Shares of Intel Corp rose by 6 per cent after the chip maker posted better than anticipated results for the third quarter in terms of its profit and revenue. The growth was primarily driven by the data center business of the company that is has high margins and strong demand for its PC chips.
The gains were however subsequently lost by the company over concerns over U.S. trade tensions with China.
Following a string of disappointing results from some of the major tech companies that rocked the stock markets, investors were relieved by the results of the chip maker that posted 39 percent rise in profits and forecast better than expected results for the fourth quarter.

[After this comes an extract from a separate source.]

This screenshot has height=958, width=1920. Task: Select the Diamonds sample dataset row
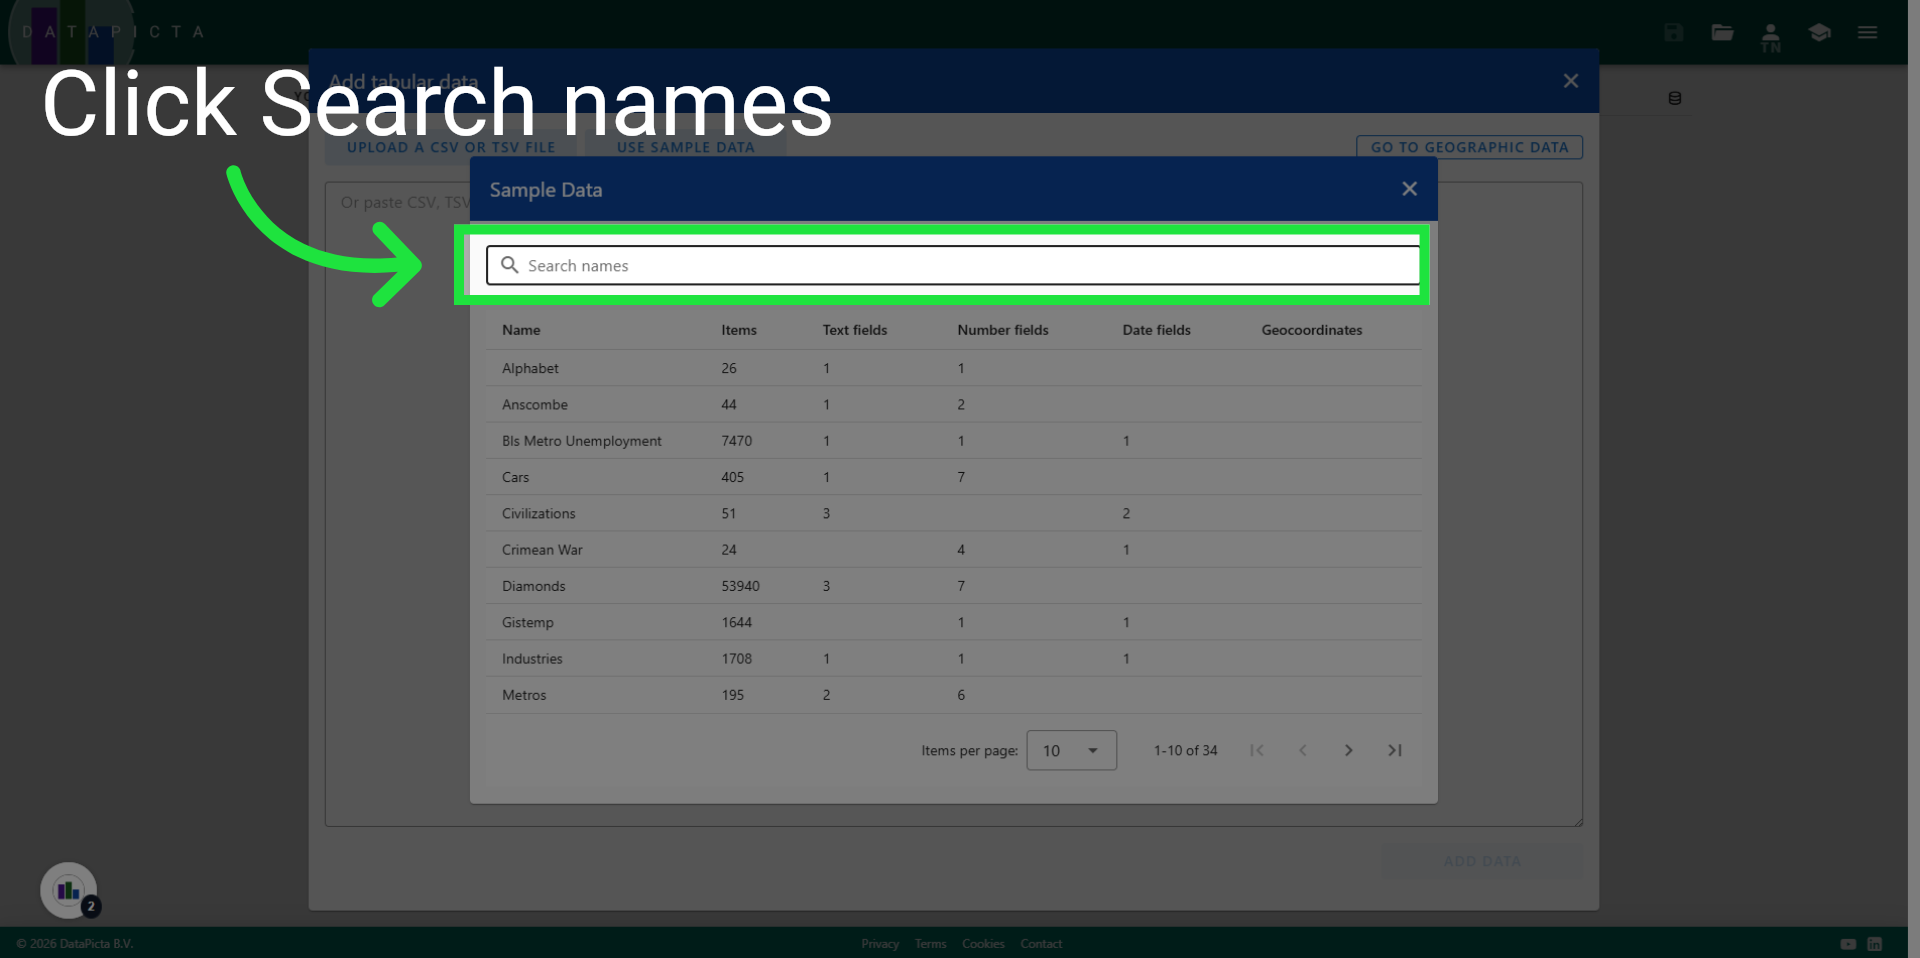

Tech shares were sent into a tizzy downslide following disappoint6ing results from Amazon Inc and Alphabet Inc.
The trade tensions between US and China or the Chinese economy do not pose any near-term weakness according to Intel executives. It has to be considered that some of the largest data centres in the world – which are the major consumers for Intel chips, such as Baidu Inc as well as the large consumer PC factories are situated in China. But most of the initial share market gains for Intel were lost after its Interim Chief Executive Bob Swan said that there was a possibility that trade tensions could become a long term “headwind” next year for teh company’s performance.
Warnings of a slowdown for the rest of the current year have been used by other chip manufacturers including Texas Instruments Inc, STMicroelectronics NV and SK Hynix.
However this did not apply to Intel which saw its performance grow driven by strong sales of chips for PCs. This is the second consecutive quarter that Intel has been able to harness the demand for chips from this segment following a long streak of stagnation in the sector. It also benefited from strong sale of iPhone modem chips.
Game manufacturing firms building high end machines and strong demands for computers from business customers helped drive the demand for PC chip, Swan told the media. it was earlier this year that Microsoft Corp announced its intention of ending support for some of the older versions of Windows by early 2020 which prompted many businesses to upgrade their PCs.
Initially, the results from Intel seemed to defy worries about a slowdown in the global chip business because of trade conflicts between the United States and China or a gradual slowdown of the Chinese economy.
“We’ll be working with our domestic Chinese customers and our global [PC manufacturers] to adjust and adapt the supply chain to deal with constraints,” Swan told the media before a conference call. However, during the call, Swan acknowledged that there can be some “headwinds” for Intel in 2019 because of the trade tensions without specifying the impact on sales.